Correspondence Address:
Akitsugu Kawashima, Department of Neurosurgery, St. Luke’s International Hospital, Tokyo, Japan.

DOI:10.25259/SNI_125_2024

Copyright: © 2024 Surgical Neurology International This is an open-access article distributed under the terms of the Creative Commons Attribution-Non Commercial-Share Alike 4.0 License, which allows others to remix, transform, and build upon the work non-commercially, as long as the author is credited and the new creations are licensed under the identical terms.

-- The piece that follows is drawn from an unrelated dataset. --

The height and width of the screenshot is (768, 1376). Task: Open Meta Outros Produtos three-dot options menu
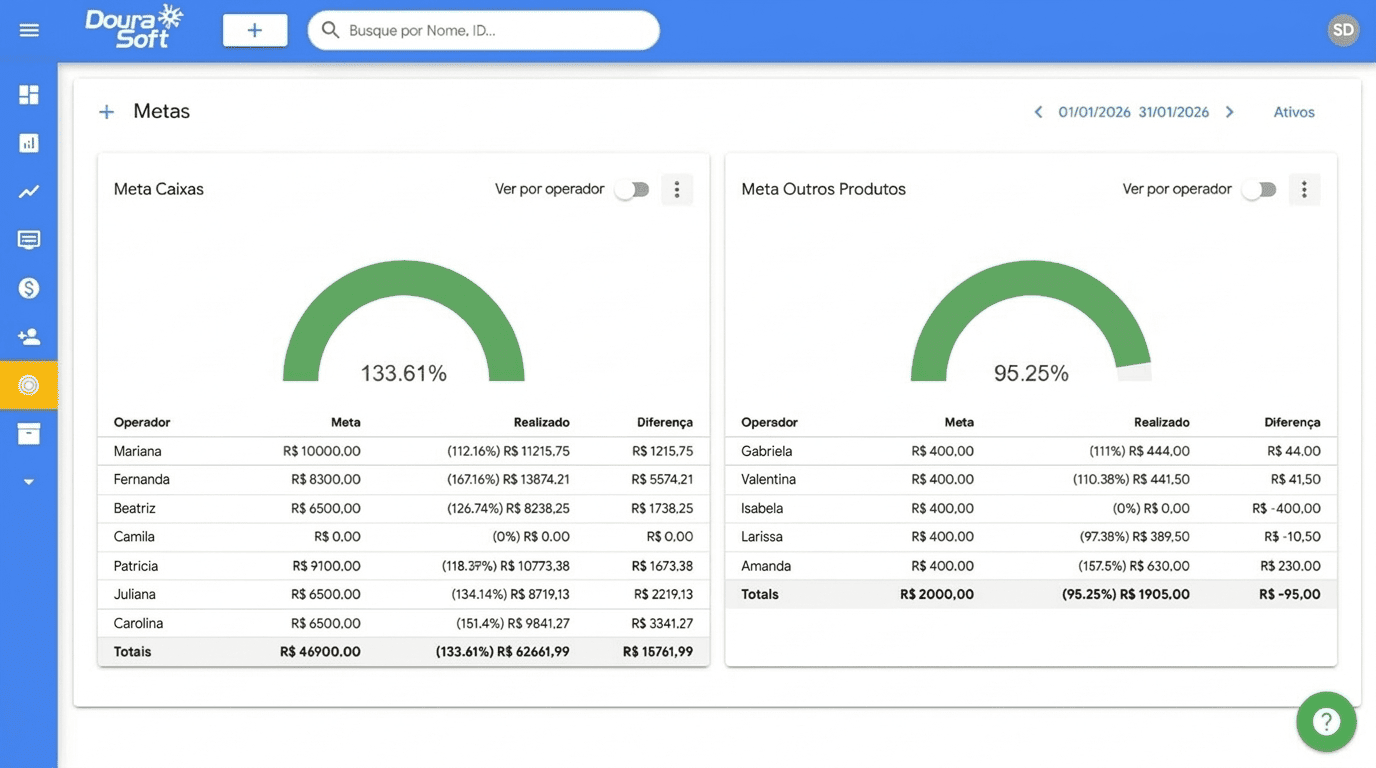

How to cite this article: Takahiro Yokoyama1, Shunsuke Nomura1, Taiichi Ishiguro1, Kenichi Hodotsuka1, Atsushi Kuwano1, Yukiko Tanaka1, Masato Murakami1, Takakazu Kawamata1, Akitsugu Kawashima2. A case of bilateral vertebral artery dissection treated by bilateral surgical occlusion and low-flow bypass. 05-Apr-2024;15:121

How to cite this URL: Takahiro Yokoyama1, Shunsuke Nomura1, Taiichi Ishiguro1, Kenichi Hodotsuka1, Atsushi Kuwano1, Yukiko Tanaka1, Masato Murakami1, Takakazu Kawamata1, Akitsugu Kawashima2. A case of bilateral vertebral artery dissection treated by bilateral surgical occlusion and low-flow bypass. 05-Apr-2024;15:121. Available from: https://surgicalneurologyint.com/?post_type=surgicalint_articles&p=12842

Date of Submission
20-Feb-2024

Date of Acceptance
13-Mar-2024

Date of Web Publication
05-Apr-2024

Abstract

Background: Bilateral vertebral artery dissection aneurysm (VADA) is a rare condition that leads to severe stroke. However, the surgical strategy for its treatment is controversial because the pathology is very complicated and varies in each case. Here, we report a case of bilateral VADA that was successfully treated with staged bilateral VADA occlusion and low-flow bypass.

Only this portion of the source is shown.